Et voilà mon cher petit tout fâché.
J’ai reçu ta lettre du 4 février et je vais être bien sage d’ici demain pour en avoir une autre.
Il ne se passe rien, sauf qu’a paru l’article d’Aragon dans La Revue européenne, mais sans le portrait ; bien entendu, et compris parmi les notes. Tout à l’heure, à Cyrano, à la suite d’une gaffe de M. Gérard qui n’est bon qu’à cela, et en l’absence d’Aragon, j’ai dû dire à Desnos que son nom était cité en mauvaise part dans cet article ; je ne pouvais faire autrement sans grande hypocrisie. Il est entré dans une violente colère.
Le manifeste est encore remis à lundi, jour du retour d’Artaud.
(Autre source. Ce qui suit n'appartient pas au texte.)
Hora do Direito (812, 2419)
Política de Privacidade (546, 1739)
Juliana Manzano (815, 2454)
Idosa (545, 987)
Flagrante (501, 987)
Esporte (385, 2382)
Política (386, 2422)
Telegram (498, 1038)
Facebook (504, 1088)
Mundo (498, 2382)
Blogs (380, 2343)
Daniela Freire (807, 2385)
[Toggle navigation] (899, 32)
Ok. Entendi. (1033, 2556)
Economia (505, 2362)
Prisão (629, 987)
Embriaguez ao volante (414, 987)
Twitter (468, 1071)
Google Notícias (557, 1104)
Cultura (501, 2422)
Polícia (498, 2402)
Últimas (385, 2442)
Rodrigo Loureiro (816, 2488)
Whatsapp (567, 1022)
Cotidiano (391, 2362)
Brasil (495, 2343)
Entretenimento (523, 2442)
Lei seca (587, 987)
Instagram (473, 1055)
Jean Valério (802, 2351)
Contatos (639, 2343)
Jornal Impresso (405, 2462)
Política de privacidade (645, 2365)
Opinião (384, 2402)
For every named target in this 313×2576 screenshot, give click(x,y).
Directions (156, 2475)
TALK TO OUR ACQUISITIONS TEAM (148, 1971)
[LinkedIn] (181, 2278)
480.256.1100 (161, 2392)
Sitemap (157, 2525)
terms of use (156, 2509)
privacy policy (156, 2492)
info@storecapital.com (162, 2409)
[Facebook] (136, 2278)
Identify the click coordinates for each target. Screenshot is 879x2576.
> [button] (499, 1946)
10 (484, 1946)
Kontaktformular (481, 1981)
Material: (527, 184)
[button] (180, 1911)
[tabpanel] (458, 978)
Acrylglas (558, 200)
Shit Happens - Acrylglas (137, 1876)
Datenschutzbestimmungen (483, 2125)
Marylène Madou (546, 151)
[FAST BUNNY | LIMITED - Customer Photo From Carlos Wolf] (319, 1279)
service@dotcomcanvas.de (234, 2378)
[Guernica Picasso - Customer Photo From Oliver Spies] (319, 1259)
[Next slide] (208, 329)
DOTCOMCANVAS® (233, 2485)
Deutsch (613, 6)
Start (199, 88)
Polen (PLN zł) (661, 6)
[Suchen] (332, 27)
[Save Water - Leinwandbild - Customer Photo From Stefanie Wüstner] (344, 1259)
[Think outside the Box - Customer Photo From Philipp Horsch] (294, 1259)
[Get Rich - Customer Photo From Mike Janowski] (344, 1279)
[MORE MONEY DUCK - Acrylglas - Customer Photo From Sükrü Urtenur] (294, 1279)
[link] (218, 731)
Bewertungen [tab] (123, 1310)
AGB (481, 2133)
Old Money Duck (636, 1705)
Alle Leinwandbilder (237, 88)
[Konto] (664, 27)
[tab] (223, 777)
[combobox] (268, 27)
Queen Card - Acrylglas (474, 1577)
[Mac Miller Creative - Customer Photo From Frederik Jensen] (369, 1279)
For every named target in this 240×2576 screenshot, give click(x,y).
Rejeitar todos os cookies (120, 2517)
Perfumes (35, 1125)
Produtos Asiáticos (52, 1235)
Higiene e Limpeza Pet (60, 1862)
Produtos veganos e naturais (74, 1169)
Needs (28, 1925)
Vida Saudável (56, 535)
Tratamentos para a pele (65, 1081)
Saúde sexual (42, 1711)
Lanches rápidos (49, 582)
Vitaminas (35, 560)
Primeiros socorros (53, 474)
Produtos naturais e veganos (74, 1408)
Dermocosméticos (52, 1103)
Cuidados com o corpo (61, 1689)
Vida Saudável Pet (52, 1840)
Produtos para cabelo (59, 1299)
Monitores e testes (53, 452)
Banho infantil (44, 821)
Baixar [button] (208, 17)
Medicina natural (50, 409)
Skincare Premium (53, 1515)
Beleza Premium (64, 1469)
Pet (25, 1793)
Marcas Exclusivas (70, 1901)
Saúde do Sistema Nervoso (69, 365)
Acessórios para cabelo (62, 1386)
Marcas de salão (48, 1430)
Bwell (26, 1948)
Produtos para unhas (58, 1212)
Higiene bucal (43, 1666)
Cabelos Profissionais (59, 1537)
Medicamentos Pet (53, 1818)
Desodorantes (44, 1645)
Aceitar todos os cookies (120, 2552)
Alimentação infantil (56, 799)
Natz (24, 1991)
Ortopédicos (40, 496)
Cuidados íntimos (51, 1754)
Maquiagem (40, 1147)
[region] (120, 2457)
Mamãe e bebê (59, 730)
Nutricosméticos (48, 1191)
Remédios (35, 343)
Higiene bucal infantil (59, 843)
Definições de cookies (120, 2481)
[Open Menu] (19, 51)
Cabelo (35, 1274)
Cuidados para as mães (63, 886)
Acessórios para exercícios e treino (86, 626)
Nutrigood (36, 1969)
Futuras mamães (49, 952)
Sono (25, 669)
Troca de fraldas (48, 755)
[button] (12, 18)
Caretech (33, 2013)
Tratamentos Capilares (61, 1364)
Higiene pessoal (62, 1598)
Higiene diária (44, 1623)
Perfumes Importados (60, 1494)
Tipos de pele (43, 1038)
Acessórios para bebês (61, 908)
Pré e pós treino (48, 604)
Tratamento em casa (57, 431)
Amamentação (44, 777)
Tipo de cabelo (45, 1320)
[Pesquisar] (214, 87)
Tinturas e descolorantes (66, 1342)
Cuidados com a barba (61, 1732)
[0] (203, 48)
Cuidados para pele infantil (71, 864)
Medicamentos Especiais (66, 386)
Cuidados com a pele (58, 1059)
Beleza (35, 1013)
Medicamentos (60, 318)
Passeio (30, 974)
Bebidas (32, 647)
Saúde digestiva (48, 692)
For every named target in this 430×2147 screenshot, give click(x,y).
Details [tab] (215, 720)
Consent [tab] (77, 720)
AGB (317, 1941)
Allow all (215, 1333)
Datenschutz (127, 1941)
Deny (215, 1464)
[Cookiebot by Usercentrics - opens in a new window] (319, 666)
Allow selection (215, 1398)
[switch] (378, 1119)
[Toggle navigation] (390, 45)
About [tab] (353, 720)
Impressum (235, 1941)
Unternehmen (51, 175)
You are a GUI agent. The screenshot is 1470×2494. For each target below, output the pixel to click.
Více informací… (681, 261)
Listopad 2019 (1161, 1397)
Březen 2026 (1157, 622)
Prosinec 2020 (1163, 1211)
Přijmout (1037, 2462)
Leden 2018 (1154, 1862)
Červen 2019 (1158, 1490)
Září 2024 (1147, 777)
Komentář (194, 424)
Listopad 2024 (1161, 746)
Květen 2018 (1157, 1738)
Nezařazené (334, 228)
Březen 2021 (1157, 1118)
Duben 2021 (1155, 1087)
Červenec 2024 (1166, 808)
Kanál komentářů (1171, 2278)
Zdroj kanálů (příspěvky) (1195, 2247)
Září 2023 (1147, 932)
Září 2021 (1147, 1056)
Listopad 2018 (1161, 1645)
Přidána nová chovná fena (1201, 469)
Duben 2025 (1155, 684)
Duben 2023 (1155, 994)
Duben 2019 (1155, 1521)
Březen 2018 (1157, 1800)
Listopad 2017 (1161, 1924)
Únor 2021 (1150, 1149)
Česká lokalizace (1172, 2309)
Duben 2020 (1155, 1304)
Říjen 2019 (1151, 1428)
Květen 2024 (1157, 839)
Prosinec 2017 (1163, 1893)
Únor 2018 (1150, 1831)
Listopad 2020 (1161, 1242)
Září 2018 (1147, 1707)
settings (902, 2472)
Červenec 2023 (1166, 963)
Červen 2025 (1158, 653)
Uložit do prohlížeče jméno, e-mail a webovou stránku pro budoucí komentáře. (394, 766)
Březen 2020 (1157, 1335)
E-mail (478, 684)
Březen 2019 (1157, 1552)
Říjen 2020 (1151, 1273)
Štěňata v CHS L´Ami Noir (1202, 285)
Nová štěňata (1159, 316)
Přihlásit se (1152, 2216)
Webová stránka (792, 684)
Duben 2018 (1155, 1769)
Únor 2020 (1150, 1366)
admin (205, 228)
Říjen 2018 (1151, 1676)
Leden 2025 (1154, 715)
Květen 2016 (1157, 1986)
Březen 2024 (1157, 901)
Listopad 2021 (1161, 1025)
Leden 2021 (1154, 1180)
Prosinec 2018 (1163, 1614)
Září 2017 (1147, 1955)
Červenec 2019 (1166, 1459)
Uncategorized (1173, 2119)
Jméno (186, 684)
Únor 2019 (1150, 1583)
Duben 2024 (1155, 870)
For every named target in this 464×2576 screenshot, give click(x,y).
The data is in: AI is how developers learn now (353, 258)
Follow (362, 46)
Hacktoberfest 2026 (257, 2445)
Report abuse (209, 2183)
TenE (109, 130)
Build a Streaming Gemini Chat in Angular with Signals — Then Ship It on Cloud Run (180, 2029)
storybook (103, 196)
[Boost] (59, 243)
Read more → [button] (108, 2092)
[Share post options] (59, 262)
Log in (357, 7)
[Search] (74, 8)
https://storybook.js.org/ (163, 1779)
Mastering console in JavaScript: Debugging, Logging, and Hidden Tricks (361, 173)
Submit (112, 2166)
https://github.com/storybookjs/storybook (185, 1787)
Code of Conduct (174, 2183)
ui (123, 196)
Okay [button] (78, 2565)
En l’absence de celui-ci rien ne s’est fait à la Centrale ni ailleurs.
Chose étrange (mais je ne le dis qu’à toi) je ne suis plus aussi enthousiaste qu’au début sur le caractère de l’action que La R.S. se propose de mener. Par une de ces volte-face qui ne me sont que trop coutumières, il m’a suffi de lire l’article d’Éluard contre la colonisation, d’apprendre les projets d’Aragon, article contre la civilisation latine, les monuments aux morts, etc., pour être frappé du grand risque de vulgarisation à courir. Il n’est pas jusqu’à cette défense de l’Orient qui ne demanderait infiniment de tact et de doigté pour ne pas tomber dans le romain‑rollandisme dont M. Naville profite de l’occasion pour se faire le propagateur. Enfin cette tentative désespérée d’objectivation ne va-t‑elle pas aller à l’encontre de ce que quelques-uns d’entre nous ont à dire de purement humain et que nul ne peut dire à leur place ? Tout cela est bien difficile à équilibrer. Mais, à part moi, dès maintenant, je fais mes réserves…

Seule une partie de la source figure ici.